EBITDA Bonuses for Successive Bonus Years. For each one year period following the 2008 Bonus Year (each, a “Bonus Year”), if the Combined EBITDA achieved for such Bonus Year equals or exceeds the Combined EBITDA achieved for immediately preceding Bonus Year (the “Prior Year Combined EBITDA”), then Employee shall be entitled to receive a cash bonus equal to the sum of the following: (A) five percent (5%) of the positive Combined EBITDA achieved for such Bonus Year equal to the amount of the Prior Year Combined EBITDA; (B) ten percent (10%) of the first five million dollars ($5,000,000) of positive Combined EBITDA achieved for such Bonus Year in excess of the Prior Year Combined EBITDA; and (C) five percent (5%) of any positive Combined EBITDA achieved for such Bonus Year in excess of (1) the Prior Year Combined EBITDA plus (2) five million dollars ($5,000,000).

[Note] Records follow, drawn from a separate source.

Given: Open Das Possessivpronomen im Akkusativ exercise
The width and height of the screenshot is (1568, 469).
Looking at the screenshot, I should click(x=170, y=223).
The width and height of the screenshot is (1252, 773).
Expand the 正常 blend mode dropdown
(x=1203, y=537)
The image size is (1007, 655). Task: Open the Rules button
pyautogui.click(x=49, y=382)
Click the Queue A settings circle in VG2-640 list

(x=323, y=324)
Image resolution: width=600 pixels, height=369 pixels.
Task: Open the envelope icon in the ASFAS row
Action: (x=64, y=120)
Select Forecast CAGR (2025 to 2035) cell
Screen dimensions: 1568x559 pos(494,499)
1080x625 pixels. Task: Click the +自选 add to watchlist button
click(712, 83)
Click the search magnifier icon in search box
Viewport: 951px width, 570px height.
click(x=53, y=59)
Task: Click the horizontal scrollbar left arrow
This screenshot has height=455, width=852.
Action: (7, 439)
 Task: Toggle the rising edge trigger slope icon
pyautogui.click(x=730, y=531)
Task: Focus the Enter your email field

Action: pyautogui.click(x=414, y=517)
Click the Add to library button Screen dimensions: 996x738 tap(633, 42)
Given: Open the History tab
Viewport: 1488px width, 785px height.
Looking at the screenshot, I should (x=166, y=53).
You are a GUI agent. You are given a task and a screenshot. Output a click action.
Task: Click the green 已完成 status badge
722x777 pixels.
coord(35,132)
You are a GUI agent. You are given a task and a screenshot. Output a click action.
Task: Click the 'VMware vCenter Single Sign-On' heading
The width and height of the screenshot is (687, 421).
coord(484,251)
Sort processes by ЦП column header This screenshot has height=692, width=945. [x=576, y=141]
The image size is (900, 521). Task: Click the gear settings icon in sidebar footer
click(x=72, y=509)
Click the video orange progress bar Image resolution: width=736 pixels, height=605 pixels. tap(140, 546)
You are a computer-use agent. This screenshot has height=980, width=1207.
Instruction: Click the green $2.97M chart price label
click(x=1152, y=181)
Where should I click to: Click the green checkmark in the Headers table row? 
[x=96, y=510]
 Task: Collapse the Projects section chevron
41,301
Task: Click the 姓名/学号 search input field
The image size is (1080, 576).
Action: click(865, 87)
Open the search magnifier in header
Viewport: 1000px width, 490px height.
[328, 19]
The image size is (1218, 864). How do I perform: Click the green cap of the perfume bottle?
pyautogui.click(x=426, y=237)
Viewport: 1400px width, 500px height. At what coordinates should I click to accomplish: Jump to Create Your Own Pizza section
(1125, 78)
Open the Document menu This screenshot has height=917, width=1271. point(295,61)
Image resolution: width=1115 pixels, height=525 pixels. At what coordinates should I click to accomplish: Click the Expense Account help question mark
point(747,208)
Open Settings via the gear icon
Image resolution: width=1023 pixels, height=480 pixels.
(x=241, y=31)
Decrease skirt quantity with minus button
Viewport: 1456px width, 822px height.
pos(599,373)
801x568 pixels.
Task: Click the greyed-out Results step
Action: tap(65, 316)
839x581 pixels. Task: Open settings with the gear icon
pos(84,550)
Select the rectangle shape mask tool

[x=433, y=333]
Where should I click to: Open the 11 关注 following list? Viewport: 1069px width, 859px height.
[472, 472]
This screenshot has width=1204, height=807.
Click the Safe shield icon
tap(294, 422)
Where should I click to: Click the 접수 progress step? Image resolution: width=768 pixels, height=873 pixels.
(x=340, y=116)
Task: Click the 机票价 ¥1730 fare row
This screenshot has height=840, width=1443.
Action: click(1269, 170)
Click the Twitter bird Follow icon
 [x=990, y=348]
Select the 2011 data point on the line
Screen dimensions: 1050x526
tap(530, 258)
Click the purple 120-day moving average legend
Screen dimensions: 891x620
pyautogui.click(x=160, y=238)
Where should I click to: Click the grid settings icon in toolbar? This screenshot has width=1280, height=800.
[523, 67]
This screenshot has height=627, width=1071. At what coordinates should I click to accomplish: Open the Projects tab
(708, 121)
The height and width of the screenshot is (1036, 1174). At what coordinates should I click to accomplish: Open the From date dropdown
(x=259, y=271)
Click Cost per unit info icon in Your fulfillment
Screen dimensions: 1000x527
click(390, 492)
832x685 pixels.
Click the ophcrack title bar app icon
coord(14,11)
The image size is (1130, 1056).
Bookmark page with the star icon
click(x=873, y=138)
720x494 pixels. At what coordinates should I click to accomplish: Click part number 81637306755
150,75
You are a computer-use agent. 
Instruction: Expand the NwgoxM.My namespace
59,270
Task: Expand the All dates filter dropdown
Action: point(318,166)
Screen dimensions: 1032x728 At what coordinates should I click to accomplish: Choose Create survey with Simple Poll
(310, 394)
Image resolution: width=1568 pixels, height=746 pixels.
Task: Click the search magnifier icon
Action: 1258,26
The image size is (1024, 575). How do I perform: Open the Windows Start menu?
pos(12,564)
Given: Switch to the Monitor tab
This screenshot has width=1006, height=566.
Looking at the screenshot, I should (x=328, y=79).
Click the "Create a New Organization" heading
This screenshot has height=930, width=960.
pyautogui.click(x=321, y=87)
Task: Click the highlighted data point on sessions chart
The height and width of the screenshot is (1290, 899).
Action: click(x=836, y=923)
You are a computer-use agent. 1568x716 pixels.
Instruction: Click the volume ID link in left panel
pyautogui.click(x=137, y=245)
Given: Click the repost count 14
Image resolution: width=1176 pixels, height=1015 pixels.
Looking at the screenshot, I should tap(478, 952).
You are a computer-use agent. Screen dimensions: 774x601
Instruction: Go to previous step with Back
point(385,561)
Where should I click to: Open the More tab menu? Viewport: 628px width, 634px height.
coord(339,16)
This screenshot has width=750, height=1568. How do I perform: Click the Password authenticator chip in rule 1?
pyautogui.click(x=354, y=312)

If the Combined EBITDA achieved for such Bonus Year is less than Prior Year Combined EBITDA, then Employee shall not receive any EBITDA bonus for such Bonus Year. For illustrative purposes only, if the Combined EBITDA achieved for a Bonus Year is seven million dollars ($7,000,000), and the Prior Year Combined EBITDA was one million five hundred thousand dollars ($1,500,000), then Employee would be entitled to an EBITDA bonus for such Bonus Year of six hundred thousand dollars ($600,000), which is equal to (1) 5% of the $1,500,000 of Combined EBITDA for such Bonus Year that is equal to the Prior Year Combined EBITDA, or $75,000, plus (2) 10% of the first $5,000,000 of Combined EBITDA for such Bonus Year in excess of the Prior Year Combined EBITDA, or $500,000, plus (3) 5% of the remaining $500,000 of Combined EBITDA for such Bonus Year, or $25,000.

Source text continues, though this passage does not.